Objective —
Render the rows from the line containing "The width and height of the screenshot is (599, 316)." through the line containing "coord(1054,461)", inclusive, as a Markdown table with columns "Row" (a running number) and "Line" (the line itself), omitting any blank lines.

Record set —
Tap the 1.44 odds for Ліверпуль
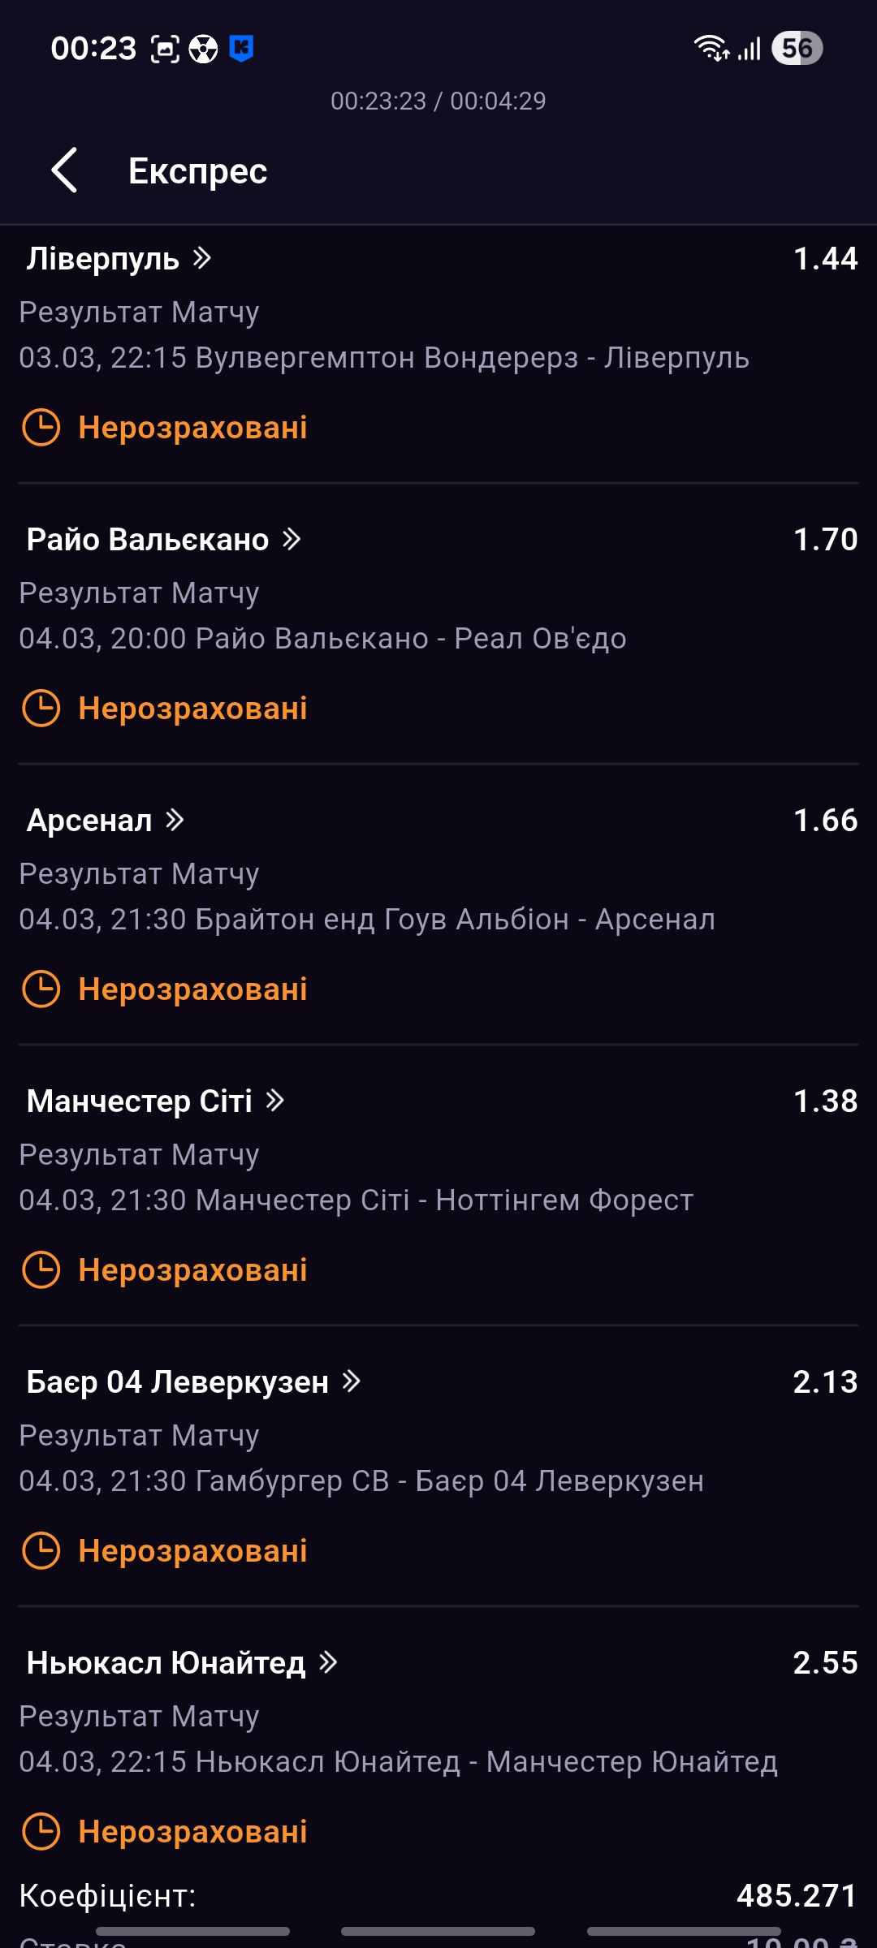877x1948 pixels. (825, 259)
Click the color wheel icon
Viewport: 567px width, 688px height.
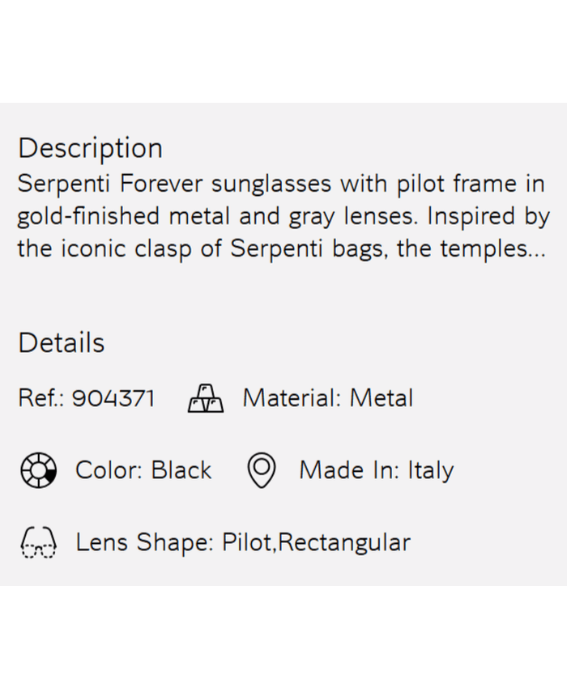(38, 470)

--

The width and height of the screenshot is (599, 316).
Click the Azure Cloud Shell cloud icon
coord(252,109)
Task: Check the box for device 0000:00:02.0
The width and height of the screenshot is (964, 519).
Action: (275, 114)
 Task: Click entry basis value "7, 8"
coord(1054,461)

---

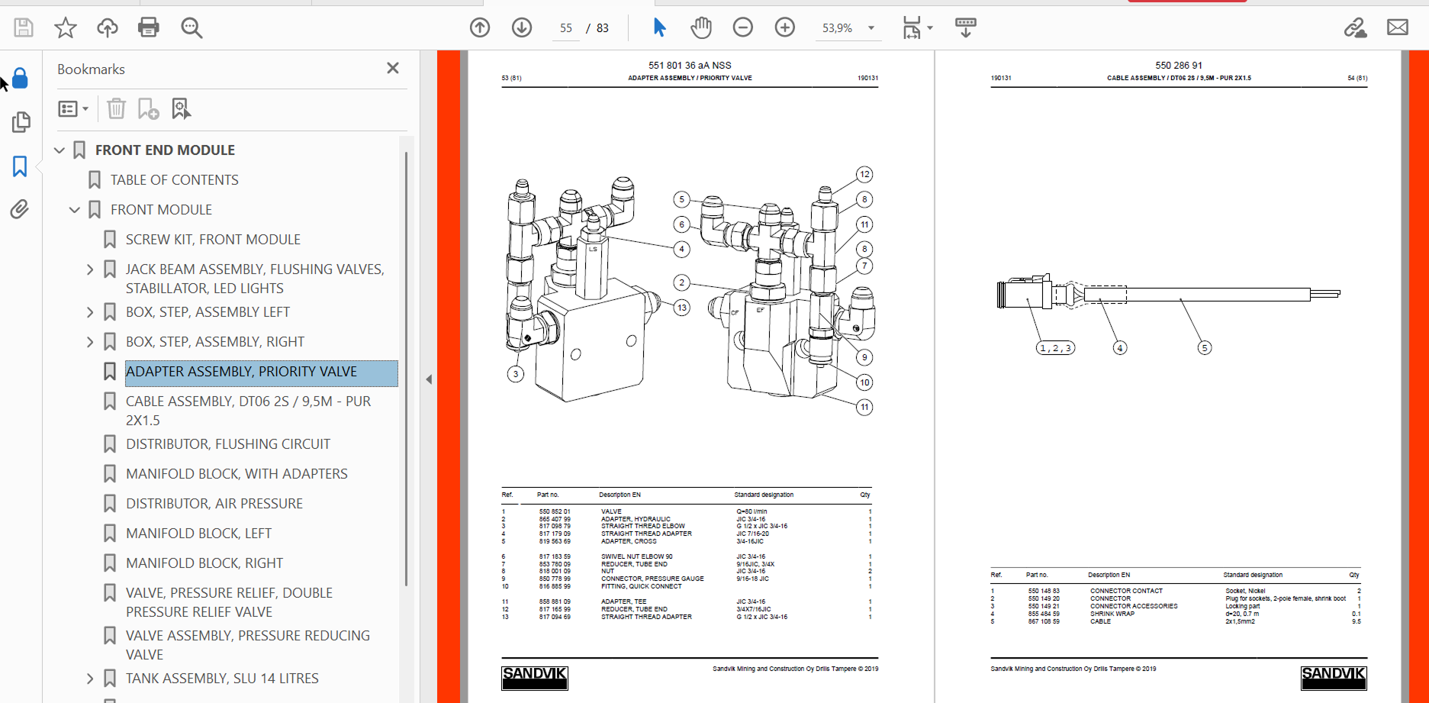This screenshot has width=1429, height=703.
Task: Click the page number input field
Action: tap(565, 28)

Correct result —
| Row | Line |
|---|---|
| 1 | The width and height of the screenshot is (599, 316). |
| 2 | Click the Azure Cloud Shell cloud icon |
| 3 | coord(252,109) |
| 4 | Task: Check the box for device 0000:00:02.0 |
| 5 | The width and height of the screenshot is (964, 519). |
| 6 | Action: (275, 114) |
| 7 |  Task: Click entry basis value "7, 8" |
| 8 | coord(1054,461) |